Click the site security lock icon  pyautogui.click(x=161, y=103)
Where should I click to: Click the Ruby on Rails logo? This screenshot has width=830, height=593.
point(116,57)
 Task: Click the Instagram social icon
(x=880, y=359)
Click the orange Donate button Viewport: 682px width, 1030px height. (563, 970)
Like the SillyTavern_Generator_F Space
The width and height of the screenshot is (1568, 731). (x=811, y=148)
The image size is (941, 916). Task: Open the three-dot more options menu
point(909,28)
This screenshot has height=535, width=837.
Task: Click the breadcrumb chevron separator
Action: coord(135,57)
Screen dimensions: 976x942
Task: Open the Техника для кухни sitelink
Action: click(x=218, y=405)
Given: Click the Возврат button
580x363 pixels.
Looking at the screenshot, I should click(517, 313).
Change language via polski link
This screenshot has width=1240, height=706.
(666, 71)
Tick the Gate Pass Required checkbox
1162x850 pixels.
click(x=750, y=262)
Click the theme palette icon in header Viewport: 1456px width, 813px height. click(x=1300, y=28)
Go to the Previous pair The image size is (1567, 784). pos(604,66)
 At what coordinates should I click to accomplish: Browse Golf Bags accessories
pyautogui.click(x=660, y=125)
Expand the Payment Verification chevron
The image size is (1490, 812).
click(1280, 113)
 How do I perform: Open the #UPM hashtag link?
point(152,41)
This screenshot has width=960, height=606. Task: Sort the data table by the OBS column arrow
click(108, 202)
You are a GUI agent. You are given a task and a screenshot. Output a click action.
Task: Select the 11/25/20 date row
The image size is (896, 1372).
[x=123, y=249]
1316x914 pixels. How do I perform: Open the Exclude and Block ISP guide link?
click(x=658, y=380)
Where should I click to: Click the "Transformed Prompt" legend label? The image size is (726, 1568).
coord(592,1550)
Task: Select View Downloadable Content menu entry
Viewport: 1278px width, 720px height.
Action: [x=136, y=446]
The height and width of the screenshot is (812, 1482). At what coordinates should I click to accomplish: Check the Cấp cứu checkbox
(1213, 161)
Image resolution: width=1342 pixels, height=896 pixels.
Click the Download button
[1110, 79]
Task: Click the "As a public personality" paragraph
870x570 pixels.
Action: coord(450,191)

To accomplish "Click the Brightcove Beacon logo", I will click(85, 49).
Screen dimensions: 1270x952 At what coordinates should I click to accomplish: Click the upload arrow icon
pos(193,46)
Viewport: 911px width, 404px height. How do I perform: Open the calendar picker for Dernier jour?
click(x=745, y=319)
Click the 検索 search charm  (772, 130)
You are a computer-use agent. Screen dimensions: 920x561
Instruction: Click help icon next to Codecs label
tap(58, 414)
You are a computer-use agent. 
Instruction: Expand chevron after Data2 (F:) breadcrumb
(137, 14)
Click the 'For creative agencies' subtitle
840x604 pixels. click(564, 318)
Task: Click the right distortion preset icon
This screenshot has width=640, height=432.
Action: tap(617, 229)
□ □ □ □ □
> _AIM_
Write out all the items above again, substituting "Display" for "Viewport" everywhere it occurs and changing nothing else.

> _EXERCISE RESPONSE_
Click the site security lock icon  pyautogui.click(x=161, y=103)
Where should I click to: Click the Ruby on Rails logo? This screenshot has width=830, height=593.
point(116,57)
 Task: Click the Instagram social icon
(x=880, y=359)
Click the orange Donate button Display: 682px width, 1030px height. (563, 970)
Like the SillyTavern_Generator_F Space
The width and height of the screenshot is (1568, 731). (x=811, y=148)
The image size is (941, 916). Task: Open the three-dot more options menu
point(909,28)
This screenshot has height=535, width=837.
Task: Click the breadcrumb chevron separator
Action: coord(135,57)
Screen dimensions: 976x942
Task: Open the Техника для кухни sitelink
Action: click(x=218, y=405)
Given: Click the Возврат button
580x363 pixels.
Looking at the screenshot, I should click(517, 313).
Change language via polski link
This screenshot has width=1240, height=706.
(666, 71)
Tick the Gate Pass Required checkbox
1162x850 pixels.
click(x=750, y=262)
Click the theme palette icon in header Display: 1456px width, 813px height. click(x=1300, y=28)
Go to the Previous pair The image size is (1567, 784). pos(604,66)
 At what coordinates should I click to accomplish: Browse Golf Bags accessories
pyautogui.click(x=660, y=125)
Expand the Payment Verification chevron
The image size is (1490, 812).
click(1280, 113)
 How do I perform: Open the #UPM hashtag link?
point(152,41)
This screenshot has width=960, height=606. Task: Sort the data table by the OBS column arrow
click(108, 202)
You are a GUI agent. You are given a task and a screenshot. Output a click action.
Task: Select the 11/25/20 date row
The image size is (896, 1372).
[x=123, y=249]
1316x914 pixels. How do I perform: Open the Exclude and Block ISP guide link?
click(x=658, y=380)
Where should I click to: Click the "Transformed Prompt" legend label? The image size is (726, 1568).
coord(592,1550)
Task: Select View Downloadable Content menu entry
Display: 1278px width, 720px height.
Action: [x=136, y=446]
The height and width of the screenshot is (812, 1482). At what coordinates should I click to accomplish: Check the Cấp cứu checkbox
(1213, 161)
Image resolution: width=1342 pixels, height=896 pixels.
Click the Download button
[1110, 79]
Task: Click the "As a public personality" paragraph
870x570 pixels.
Action: coord(450,191)

To accomplish "Click the Brightcove Beacon logo", I will click(85, 49).
Screen dimensions: 1270x952 At what coordinates should I click to accomplish: Click the upload arrow icon
pos(193,46)
Display: 911px width, 404px height. How do I perform: Open the calendar picker for Dernier jour?
click(x=745, y=319)
Click the 検索 search charm  (772, 130)
You are a computer-use agent. Screen dimensions: 920x561
Instruction: Click help icon next to Codecs label
tap(58, 414)
You are a computer-use agent. 
Instruction: Expand chevron after Data2 (F:) breadcrumb
(137, 14)
Click the 'For creative agencies' subtitle
840x604 pixels. click(564, 318)
Task: Click the right distortion preset icon
This screenshot has width=640, height=432.
Action: tap(617, 229)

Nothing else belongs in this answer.